G20 ministers call for more investment in technology for farmers

10th June 2016 Adam Pitt

Agricultural ministers at the 2016 G20 Summit in China have urged governments and international development agencies to invest in research, technology, and training that can connect smallholder farmers with real-time market data and other digital services, as part of a broad strategy that is being championed by the Food and Agricultural Organisation to improve productivity and incomes in some of the world’s poorest communities.

“We have to bear in mind that small farmers in developing countries are often constrained in their access to inputs, technology, and markets,” said José Graziano da Silva, Director General of the Food and Agricultural Organisation. “[Information communications technology can] help in the monitoring of crop growth, utilisation of new [agricultural] techniques, field management, and harvests”.
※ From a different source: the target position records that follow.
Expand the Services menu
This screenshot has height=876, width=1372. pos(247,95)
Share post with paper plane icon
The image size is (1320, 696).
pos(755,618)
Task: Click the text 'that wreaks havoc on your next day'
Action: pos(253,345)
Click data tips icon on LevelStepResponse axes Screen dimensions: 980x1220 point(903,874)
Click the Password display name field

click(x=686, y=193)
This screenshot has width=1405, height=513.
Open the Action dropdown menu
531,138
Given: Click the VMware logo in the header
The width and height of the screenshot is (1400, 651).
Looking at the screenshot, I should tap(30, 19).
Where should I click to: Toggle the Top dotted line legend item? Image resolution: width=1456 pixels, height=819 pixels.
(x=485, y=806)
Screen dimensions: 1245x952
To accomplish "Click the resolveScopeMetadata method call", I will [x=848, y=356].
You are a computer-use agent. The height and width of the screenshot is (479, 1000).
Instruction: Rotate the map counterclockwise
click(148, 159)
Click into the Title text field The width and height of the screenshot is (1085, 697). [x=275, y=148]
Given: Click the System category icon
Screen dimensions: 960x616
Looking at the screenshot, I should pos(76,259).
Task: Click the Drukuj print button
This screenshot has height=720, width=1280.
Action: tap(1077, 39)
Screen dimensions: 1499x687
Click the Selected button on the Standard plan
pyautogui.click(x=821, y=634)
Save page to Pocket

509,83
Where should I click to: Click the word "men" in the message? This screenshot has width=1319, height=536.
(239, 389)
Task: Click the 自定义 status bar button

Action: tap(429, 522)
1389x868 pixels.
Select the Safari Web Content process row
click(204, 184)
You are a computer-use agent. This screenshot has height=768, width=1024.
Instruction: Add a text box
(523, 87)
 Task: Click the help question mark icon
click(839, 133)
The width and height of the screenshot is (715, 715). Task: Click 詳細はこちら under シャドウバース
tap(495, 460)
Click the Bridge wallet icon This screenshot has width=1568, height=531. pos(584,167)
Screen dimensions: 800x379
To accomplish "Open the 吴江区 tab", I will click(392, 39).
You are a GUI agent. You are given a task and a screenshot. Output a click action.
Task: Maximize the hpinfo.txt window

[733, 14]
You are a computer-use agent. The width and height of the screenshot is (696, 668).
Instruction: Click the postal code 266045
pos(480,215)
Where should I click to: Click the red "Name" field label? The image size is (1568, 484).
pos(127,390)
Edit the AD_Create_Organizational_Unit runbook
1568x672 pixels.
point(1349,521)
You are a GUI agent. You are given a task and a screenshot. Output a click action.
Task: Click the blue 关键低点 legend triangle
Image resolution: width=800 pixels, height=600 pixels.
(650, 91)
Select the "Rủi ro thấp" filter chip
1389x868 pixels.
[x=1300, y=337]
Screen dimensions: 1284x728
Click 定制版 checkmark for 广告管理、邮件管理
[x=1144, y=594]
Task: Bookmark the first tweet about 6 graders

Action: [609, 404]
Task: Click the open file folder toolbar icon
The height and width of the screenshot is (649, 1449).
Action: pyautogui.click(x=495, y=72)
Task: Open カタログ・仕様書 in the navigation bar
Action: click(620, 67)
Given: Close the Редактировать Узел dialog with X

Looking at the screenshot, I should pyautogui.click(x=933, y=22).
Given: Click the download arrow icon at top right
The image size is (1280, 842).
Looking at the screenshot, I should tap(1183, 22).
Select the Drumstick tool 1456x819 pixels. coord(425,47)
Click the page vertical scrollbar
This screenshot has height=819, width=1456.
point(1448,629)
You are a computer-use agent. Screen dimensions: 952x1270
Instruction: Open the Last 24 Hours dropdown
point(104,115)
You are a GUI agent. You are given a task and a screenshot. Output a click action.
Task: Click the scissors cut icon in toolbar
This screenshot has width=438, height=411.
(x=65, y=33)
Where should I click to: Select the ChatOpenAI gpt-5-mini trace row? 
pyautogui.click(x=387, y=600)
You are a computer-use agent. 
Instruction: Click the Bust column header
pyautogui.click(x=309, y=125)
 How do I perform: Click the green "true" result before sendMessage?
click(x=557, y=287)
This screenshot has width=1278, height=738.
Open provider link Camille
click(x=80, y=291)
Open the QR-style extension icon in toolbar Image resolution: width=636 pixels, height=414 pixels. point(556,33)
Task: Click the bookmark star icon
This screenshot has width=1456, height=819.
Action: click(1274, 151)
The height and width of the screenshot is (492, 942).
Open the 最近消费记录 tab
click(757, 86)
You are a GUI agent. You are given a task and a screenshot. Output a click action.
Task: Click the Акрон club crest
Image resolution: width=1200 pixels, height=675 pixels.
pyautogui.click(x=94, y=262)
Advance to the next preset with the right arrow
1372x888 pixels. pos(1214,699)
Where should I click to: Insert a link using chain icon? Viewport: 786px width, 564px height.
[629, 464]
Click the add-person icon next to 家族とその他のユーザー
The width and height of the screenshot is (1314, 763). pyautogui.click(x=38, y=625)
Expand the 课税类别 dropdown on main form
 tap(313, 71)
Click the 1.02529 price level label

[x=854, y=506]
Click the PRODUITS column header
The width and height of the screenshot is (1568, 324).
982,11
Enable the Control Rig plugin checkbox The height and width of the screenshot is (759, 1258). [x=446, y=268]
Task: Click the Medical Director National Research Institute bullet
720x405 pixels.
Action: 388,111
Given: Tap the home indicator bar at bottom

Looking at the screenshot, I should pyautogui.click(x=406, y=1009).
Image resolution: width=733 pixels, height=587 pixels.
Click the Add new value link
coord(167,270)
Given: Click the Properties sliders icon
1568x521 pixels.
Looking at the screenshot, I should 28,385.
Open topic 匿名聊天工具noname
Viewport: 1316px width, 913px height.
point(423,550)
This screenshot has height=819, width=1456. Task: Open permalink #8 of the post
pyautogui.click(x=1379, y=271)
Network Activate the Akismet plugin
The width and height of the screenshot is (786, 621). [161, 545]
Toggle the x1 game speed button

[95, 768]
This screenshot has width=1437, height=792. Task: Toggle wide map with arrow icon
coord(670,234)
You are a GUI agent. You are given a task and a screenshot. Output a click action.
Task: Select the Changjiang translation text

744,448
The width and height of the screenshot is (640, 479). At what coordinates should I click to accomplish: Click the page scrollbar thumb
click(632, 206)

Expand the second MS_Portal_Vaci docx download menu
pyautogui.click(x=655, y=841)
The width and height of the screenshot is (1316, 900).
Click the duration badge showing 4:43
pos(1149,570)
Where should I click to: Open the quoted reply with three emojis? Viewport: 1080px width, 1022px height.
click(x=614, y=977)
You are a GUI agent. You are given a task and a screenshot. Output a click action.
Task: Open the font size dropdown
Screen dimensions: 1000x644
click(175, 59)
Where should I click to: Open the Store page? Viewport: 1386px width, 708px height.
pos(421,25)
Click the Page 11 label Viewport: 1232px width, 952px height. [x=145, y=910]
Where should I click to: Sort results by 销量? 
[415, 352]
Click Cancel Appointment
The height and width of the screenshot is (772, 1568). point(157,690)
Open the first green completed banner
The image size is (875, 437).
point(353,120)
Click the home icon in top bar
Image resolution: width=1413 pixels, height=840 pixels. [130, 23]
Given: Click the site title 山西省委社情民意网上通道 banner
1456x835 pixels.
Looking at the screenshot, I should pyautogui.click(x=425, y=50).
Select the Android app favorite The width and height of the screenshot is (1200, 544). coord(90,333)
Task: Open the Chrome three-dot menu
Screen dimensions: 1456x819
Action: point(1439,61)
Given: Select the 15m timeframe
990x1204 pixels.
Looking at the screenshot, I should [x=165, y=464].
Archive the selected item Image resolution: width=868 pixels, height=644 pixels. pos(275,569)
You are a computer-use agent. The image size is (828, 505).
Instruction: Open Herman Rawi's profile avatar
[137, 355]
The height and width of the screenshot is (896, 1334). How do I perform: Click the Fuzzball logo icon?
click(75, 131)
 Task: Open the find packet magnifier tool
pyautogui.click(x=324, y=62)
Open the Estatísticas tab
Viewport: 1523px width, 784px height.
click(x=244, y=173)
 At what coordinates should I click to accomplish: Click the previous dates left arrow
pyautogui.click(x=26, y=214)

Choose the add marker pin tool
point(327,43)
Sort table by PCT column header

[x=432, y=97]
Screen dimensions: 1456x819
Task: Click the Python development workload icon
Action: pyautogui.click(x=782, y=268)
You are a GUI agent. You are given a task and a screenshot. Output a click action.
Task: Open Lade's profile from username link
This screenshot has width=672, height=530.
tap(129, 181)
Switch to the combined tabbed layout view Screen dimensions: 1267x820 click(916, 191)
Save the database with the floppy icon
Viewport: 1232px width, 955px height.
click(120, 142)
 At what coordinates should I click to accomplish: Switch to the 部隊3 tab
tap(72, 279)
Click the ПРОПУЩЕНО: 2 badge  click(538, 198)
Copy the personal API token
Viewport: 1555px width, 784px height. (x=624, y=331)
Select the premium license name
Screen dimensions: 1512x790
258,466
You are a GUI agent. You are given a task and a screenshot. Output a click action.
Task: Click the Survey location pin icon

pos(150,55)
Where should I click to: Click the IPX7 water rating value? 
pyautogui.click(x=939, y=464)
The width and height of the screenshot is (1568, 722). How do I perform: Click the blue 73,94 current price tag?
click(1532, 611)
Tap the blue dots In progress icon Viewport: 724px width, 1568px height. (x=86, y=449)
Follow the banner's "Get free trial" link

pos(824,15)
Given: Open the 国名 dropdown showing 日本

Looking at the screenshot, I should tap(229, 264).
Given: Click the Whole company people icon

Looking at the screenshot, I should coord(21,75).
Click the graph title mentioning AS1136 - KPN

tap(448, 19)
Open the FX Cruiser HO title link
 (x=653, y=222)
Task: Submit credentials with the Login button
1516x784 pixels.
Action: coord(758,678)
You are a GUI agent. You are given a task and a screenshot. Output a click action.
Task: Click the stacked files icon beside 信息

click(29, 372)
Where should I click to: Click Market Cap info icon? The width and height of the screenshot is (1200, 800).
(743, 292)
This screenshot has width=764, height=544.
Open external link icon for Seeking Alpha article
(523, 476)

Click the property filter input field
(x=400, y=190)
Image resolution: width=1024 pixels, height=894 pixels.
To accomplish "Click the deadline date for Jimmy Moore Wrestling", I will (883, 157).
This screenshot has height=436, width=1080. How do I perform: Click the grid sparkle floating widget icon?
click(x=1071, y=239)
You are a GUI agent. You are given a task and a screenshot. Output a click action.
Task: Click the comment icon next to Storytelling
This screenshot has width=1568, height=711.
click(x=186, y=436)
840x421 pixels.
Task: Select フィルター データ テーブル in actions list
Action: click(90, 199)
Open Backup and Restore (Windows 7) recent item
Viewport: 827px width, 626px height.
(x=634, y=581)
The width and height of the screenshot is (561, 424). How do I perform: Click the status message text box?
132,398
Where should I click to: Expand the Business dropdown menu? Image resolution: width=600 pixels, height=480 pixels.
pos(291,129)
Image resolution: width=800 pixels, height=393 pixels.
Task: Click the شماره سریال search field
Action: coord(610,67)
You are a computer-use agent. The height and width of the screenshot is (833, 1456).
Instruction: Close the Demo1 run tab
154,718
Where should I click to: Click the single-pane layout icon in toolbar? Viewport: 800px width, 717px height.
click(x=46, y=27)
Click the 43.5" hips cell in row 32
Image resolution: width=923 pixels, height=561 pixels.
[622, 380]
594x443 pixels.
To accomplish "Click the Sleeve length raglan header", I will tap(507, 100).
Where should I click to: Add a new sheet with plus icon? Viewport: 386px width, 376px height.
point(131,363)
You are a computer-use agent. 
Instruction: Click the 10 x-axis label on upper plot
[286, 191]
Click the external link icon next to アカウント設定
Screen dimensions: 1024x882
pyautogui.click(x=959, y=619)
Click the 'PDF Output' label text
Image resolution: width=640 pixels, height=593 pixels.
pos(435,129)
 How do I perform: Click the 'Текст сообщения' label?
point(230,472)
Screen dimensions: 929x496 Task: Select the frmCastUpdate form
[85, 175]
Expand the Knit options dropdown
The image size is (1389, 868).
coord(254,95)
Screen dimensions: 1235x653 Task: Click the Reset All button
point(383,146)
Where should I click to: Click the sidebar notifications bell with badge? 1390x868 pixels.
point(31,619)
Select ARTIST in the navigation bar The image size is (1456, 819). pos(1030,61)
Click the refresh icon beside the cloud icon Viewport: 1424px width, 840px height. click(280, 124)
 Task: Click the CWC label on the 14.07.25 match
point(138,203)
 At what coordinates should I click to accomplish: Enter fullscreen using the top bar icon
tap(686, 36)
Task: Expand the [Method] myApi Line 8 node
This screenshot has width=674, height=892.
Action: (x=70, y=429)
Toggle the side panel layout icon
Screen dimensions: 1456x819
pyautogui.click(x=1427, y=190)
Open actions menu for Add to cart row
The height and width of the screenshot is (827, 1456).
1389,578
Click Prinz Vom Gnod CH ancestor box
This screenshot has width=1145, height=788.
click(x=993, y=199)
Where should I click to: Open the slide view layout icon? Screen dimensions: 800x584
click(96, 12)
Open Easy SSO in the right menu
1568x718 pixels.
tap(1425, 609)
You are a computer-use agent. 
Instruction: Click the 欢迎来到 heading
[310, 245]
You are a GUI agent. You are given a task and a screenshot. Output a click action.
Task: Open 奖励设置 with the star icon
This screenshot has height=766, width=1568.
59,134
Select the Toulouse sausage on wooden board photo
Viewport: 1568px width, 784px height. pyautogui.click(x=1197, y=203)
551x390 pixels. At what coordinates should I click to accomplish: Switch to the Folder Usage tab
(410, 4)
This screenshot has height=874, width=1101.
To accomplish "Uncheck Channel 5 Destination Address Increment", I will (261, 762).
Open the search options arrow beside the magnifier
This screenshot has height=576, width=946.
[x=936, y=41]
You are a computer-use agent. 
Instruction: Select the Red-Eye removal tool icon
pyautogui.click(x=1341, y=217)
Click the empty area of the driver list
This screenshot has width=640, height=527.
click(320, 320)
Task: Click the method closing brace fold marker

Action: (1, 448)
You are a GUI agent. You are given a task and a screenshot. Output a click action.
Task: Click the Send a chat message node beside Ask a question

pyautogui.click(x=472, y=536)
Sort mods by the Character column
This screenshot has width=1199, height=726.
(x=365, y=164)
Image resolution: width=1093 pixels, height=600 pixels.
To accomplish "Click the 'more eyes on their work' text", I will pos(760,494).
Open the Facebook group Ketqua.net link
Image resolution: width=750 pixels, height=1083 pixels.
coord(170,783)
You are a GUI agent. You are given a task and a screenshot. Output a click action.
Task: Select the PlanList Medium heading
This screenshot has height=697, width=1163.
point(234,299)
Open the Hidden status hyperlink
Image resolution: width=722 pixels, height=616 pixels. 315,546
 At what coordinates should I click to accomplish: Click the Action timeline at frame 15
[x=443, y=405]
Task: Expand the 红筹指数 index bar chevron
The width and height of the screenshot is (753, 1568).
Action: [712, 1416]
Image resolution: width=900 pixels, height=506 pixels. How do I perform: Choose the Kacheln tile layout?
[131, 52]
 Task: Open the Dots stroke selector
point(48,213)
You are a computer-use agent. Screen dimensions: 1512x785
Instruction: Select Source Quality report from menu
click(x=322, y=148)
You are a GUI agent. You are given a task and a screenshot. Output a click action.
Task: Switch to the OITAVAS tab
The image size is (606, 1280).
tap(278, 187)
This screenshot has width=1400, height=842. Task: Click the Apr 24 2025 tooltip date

It is not the first time that world leaders have called for a digital revolution in the agriculture sector. Mobile devices have been used for over a decade as a medium for communicating pricing and weather data, as well as to optimise feeding and gestational management and to establish micro-insurance industries in developing countries. However, it is the emergence of new partnerships with global tech companies that has led to renewed optimism.

At the G20 Summit, da Silva announced a new partnership between the Food and Agricultural Organisation and tech company Google to make high-resolution satellite data an everyday tool in managing natural resources. This follows a similar agreement that he oversaw at the end of last year with Google Maps, to make geospatial tracking and mapping products more accessible.

In addition to mapping, the ability for farmers to use mobile devices to report the outbreak of infectious diseases among livestock was another subject of discussion at the Summit, and the Food and Agricultural Organisation has also been working with G20 countries on a new Agricultural Market Information System, a Tropical Agriculture Platform, and the G20 Technical Platform for the Measurement and Reduction of Food Loss and Waste.

The FAO is also addressing resistance to antimicrobial drugs in partnership with the World Health Organisation and the World Organisation for Animal Health, with the Food and Agricultural Organisation reporting that seven out of ten newly discovered human diseases are of animal origin.